Source text:
Plaintiff is precluded from raising her claims, however, under the doctrine of collateral estoppel. Under this doctrine, "once a court has decided an issue of fact or law necessary to its judgment, that decision may preclude relitigation of the issues in a [later] suit on a different cause of action involving a party to the first action." Allen, 449 U.S. at 94, 101 S.Ct. at 414; Burgos, 14 F.3d at 789. Collateral estoppel is applied in a later court if: (1) there has been a final determination on the merits on the issues sought to be precluded; (2) the party against whom the issue preclusion is sought had a full and fair opportunity to contest the decision invoked as dispositive in the later controversy; and (3) the issue sought to be precluded by the earlier suit is the same issue involved in the later action. Davis, 813 F.2d at 39.

In her § 1983 action, plaintiff challenges her discharge on the grounds that it was not supported by substantial evidence, that she had not been provided with adequate process, and her hearing had not been fair and impartial. In her Article 78 proceeding, plaintiff litigated these issues concerning the hearing which resulted in her dismissal, the evidentiary rulings of the hearing officer, the substantive bases for the decision of the hearing officer, and the rationality and legality of the decision.

Supplied information:
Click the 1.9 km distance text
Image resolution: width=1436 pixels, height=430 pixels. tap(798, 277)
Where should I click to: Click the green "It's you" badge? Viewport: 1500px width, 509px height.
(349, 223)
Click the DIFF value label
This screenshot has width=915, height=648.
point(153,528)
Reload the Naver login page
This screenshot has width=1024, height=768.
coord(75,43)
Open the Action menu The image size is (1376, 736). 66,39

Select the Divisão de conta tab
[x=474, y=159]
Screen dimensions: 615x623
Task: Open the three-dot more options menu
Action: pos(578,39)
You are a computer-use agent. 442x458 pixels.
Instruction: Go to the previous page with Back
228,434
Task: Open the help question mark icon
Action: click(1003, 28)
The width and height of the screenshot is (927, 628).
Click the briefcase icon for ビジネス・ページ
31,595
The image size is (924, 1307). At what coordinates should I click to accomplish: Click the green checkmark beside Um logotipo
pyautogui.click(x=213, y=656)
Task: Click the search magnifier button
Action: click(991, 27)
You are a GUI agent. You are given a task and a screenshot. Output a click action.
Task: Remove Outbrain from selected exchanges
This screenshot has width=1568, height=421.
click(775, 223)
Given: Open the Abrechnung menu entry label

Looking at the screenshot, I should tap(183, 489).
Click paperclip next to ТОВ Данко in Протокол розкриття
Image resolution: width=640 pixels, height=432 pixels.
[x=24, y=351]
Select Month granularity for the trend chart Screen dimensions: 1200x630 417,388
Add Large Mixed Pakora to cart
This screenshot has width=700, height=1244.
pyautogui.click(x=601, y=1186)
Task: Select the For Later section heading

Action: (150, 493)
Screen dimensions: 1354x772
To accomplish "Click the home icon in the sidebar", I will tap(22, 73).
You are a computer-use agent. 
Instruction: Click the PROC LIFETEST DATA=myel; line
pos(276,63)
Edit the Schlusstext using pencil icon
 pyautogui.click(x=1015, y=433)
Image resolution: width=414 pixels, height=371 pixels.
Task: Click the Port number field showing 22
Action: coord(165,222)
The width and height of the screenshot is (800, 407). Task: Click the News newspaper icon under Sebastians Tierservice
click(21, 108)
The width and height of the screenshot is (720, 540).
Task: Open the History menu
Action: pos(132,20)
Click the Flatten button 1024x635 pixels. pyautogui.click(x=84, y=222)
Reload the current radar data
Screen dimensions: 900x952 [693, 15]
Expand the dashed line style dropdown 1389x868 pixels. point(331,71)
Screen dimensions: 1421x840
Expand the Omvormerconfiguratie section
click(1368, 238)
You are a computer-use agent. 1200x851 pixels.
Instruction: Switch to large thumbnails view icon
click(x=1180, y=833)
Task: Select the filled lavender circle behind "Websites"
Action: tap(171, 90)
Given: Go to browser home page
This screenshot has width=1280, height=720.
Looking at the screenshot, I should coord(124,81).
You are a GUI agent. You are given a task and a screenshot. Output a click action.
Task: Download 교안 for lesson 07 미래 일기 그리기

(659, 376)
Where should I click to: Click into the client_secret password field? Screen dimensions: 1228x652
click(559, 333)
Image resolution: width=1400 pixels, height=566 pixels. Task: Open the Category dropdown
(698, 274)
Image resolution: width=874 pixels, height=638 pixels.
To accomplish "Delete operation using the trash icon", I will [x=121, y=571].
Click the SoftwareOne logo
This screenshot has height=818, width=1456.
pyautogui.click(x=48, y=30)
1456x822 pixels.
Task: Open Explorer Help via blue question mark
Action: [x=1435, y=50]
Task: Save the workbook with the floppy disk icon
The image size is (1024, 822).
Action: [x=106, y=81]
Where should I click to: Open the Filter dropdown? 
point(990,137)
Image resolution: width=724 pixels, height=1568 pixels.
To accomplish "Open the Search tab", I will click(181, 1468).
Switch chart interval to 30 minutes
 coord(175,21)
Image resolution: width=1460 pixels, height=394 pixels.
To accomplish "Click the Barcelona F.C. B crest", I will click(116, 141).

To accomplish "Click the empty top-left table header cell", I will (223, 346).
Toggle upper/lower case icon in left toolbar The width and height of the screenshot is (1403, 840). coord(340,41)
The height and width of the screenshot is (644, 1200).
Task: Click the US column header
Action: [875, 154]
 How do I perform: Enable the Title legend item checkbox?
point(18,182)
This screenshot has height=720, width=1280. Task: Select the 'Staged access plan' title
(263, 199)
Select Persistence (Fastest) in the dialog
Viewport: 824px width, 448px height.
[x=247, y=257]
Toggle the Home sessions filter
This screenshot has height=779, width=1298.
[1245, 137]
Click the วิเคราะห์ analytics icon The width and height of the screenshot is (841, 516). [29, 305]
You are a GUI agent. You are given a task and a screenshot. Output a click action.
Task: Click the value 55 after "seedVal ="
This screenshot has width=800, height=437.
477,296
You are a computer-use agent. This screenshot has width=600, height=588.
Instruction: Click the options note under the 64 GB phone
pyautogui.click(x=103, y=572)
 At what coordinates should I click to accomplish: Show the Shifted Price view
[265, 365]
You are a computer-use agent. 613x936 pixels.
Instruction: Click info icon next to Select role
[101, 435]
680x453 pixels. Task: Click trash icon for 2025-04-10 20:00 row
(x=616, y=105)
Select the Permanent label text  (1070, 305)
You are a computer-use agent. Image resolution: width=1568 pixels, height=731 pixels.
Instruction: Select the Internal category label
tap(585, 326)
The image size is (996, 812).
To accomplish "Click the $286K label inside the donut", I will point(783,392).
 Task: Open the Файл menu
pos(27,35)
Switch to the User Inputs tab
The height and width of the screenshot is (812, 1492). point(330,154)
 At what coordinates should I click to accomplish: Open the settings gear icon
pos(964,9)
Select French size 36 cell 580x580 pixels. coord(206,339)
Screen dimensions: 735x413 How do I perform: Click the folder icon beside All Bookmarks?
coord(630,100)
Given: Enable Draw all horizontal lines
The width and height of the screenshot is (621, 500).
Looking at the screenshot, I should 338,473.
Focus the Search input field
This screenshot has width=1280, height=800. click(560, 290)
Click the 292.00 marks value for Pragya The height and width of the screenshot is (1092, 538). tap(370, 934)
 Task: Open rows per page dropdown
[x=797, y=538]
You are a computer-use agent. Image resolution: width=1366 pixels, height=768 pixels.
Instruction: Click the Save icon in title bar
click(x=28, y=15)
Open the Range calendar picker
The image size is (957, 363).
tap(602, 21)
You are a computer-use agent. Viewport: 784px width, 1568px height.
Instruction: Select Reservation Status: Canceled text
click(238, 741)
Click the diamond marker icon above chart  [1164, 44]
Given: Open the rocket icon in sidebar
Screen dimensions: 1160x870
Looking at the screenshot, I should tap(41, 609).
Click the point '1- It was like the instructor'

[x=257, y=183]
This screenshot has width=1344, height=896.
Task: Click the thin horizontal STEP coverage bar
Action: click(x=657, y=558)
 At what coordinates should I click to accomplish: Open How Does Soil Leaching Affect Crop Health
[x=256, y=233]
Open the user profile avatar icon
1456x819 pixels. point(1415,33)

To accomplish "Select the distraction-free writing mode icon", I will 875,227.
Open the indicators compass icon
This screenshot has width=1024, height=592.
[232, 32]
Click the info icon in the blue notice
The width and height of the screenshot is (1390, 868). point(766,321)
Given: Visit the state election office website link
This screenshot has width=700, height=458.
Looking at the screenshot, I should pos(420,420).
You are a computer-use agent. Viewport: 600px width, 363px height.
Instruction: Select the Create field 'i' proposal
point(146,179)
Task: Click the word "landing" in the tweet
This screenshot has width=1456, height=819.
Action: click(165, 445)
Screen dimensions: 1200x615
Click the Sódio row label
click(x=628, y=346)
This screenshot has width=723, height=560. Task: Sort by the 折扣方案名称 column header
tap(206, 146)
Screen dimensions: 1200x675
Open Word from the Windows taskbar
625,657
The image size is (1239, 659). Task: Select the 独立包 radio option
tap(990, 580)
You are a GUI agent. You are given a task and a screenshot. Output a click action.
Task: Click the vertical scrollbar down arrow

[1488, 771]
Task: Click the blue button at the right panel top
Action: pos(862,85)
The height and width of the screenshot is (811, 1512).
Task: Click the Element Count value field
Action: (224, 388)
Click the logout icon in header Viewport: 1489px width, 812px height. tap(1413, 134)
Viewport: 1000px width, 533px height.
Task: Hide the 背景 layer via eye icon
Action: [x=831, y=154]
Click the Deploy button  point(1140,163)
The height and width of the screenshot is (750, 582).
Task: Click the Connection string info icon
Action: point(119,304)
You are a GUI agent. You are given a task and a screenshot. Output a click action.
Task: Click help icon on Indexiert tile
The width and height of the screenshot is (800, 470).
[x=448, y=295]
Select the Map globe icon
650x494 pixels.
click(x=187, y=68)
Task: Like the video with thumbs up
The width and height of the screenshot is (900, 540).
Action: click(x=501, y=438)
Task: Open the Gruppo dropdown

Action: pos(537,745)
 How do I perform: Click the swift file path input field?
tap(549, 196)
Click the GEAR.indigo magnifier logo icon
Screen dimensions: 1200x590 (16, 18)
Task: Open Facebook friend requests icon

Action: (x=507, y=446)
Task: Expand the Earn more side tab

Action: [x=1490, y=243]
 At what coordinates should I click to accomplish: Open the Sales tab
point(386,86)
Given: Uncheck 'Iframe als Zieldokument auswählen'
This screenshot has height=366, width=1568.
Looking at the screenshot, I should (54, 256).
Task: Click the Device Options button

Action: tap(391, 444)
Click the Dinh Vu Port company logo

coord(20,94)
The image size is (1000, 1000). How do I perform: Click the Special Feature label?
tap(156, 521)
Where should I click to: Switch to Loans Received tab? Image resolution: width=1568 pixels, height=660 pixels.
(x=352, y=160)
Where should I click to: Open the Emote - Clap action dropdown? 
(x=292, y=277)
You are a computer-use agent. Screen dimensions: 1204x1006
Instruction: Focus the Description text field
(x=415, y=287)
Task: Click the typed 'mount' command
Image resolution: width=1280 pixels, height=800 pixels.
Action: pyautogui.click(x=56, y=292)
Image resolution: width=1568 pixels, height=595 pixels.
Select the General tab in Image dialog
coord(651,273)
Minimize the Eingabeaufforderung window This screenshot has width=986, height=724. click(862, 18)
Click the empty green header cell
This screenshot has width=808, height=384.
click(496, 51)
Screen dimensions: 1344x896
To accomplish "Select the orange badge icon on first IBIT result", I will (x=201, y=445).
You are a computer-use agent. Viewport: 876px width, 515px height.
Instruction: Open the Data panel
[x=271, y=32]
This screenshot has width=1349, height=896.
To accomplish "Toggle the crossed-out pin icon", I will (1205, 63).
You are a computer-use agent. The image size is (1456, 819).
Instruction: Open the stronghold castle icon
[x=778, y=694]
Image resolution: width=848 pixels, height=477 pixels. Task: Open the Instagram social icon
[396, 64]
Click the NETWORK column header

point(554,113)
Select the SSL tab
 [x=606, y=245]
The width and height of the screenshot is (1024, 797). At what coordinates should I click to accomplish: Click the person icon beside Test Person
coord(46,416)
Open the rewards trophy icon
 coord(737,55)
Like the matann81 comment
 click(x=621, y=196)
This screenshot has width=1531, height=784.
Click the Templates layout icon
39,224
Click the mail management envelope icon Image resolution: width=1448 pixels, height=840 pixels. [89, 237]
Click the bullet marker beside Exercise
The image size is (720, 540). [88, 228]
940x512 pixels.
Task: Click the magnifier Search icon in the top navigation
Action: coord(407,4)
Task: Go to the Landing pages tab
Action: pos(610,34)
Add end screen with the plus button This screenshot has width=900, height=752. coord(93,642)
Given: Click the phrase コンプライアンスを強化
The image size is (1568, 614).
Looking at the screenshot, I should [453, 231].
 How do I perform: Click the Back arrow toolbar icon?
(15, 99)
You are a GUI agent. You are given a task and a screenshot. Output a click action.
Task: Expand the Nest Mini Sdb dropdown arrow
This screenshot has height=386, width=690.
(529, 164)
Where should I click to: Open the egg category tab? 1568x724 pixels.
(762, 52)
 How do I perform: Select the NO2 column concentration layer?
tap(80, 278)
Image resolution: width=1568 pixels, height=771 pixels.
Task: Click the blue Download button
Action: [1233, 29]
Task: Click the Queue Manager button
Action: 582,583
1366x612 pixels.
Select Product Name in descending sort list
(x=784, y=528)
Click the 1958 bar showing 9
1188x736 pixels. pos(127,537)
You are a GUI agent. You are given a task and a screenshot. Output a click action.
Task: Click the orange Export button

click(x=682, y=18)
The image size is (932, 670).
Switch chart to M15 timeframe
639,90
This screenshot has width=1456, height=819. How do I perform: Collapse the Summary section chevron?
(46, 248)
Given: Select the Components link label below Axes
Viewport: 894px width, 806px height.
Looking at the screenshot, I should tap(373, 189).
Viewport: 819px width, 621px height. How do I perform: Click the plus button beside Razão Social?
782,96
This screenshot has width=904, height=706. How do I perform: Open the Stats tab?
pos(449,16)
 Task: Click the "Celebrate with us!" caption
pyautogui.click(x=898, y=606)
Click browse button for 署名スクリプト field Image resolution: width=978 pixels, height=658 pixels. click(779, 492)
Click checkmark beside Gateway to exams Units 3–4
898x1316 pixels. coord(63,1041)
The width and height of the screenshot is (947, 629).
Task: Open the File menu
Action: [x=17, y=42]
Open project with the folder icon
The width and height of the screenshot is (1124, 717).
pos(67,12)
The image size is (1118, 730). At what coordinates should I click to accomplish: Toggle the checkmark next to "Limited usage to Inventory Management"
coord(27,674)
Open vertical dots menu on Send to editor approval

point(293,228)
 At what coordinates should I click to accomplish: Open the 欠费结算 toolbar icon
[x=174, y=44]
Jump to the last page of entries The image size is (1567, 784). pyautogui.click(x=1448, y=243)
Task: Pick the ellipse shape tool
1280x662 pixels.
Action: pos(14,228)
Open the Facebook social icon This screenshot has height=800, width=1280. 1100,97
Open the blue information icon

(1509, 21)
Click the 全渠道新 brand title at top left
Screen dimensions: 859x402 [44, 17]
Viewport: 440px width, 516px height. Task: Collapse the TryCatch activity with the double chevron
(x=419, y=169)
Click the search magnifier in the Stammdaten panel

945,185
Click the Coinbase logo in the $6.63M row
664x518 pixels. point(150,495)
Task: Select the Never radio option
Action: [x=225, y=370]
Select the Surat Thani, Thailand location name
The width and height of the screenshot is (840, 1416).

What this exercise asks:
[a] In the passage on collateral estoppel, on what grounds does the plaintiff challenge her discharge in her § 1983 action?
[b] Continue the passage on collateral estoppel from its last sentence.

Answers by item:
[a] She claims the discharge was not supported by substantial evidence, that she was not given adequate process, and that her hearing was not fair and impartial.

[b]
Article 78 provides a summary proceeding which can be used to review administrative decisions. If the record before the Article 78 court demonstrates a lack of appropriate procedure, the Article 78 court has the authority to order the agency to conduct a proper hearing, regardless of the type of substantive claim involved. In the Matter of Pasta Chef, Inc. v. State Liquor Authority, 54 A.D.2d 1112, 389 N.Y.S.2d (4th Dept. 1976), aff'd., 44 N.Y.2d 766, 406 N.Y.S.2d 36 (1978). An Article 78 proceeding, therefore, constitutes a constitutionally adequate post-deprivation hearing for due process purposes. Hellenic American Neighborhood Action Committee v. City of New York, 101 F.3d 877, 881 (2d Cir. 1996). No reason exists to depart from the presumption that a judicial trial represents the epitome of full process. Campo v. New York City Employees Retirement System, 843 F.2d 96, 100-101, 103 (2d Cir. 1988).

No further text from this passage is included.